Description of the task: Give back the full listing, character for character, with no pictures.

The records:
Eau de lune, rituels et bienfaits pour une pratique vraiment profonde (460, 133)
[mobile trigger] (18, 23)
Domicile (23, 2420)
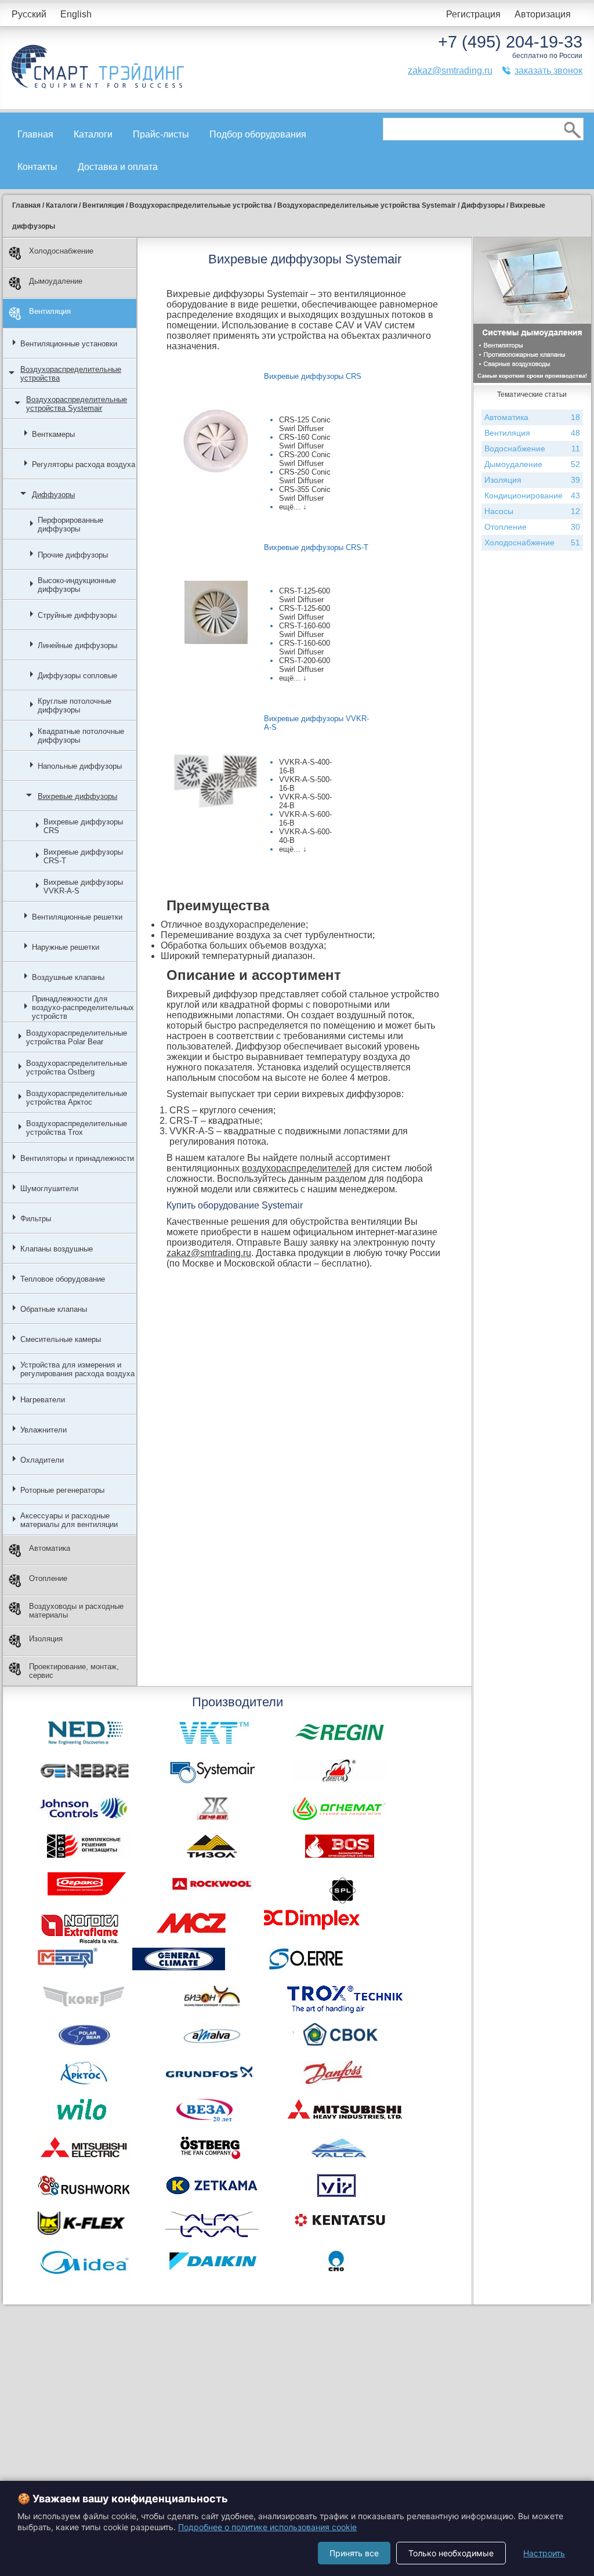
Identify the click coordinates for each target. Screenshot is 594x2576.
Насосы (532, 511)
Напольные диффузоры (80, 766)
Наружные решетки (65, 947)
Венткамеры (53, 434)
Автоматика (49, 1548)
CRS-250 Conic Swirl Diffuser (305, 476)
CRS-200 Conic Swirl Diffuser (305, 459)
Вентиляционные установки (68, 343)
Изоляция (46, 1638)
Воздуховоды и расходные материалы (76, 1610)
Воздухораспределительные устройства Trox (76, 1128)
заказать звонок (548, 70)
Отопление (48, 1578)
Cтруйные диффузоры (77, 615)
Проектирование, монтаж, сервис (74, 1671)
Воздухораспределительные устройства (70, 373)
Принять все (354, 2553)
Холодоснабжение (61, 251)
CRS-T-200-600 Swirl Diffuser (304, 665)
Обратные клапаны (53, 1309)
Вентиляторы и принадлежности (77, 1158)
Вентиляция (50, 311)
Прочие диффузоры (73, 555)
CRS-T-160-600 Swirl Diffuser (304, 630)
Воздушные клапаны (68, 977)
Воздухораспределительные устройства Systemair (76, 404)
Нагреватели (42, 1399)
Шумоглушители (49, 1188)
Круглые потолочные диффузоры (74, 705)
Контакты (37, 167)
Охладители (42, 1460)
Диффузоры (53, 494)
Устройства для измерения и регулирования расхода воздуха (77, 1369)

Answer for the task:
Eau de lune, rituels et bienfaits pour une pratique vraiment profonde (460, 133)
[mobile trigger] (18, 23)
Domicile (23, 2420)
Identify the click coordinates for each target. Screenshot is 594x2576.
Насосы (532, 511)
Напольные диффузоры (80, 766)
Наружные решетки (65, 947)
Венткамеры (53, 434)
Автоматика (49, 1548)
CRS-250 Conic Swirl Diffuser (305, 476)
CRS-200 Conic Swirl Diffuser (305, 459)
Вентиляционные установки (68, 343)
Изоляция (46, 1638)
Воздуховоды и расходные материалы (76, 1610)
Воздухораспределительные устройства Trox (76, 1128)
заказать звонок (548, 70)
Отопление (48, 1578)
Cтруйные диффузоры (77, 615)
Проектирование, монтаж, сервис (74, 1671)
Воздухораспределительные устройства (70, 373)
Принять все (354, 2553)
Холодоснабжение (61, 251)
CRS-T-200-600 Swirl Diffuser (304, 665)
Обратные клапаны (53, 1309)
Вентиляторы и принадлежности (77, 1158)
Вентиляция (50, 311)
Прочие диффузоры (73, 555)
CRS-T-160-600 Swirl Diffuser (304, 630)
Воздушные клапаны (68, 977)
Воздухораспределительные устройства Systemair (76, 404)
Нагреватели (42, 1399)
Шумоглушители (49, 1188)
Круглые потолочные диффузоры (74, 705)
Контакты (37, 167)
Охладители (42, 1460)
Диффузоры (53, 494)
Устройства для измерения и регулирования расхода воздуха (77, 1369)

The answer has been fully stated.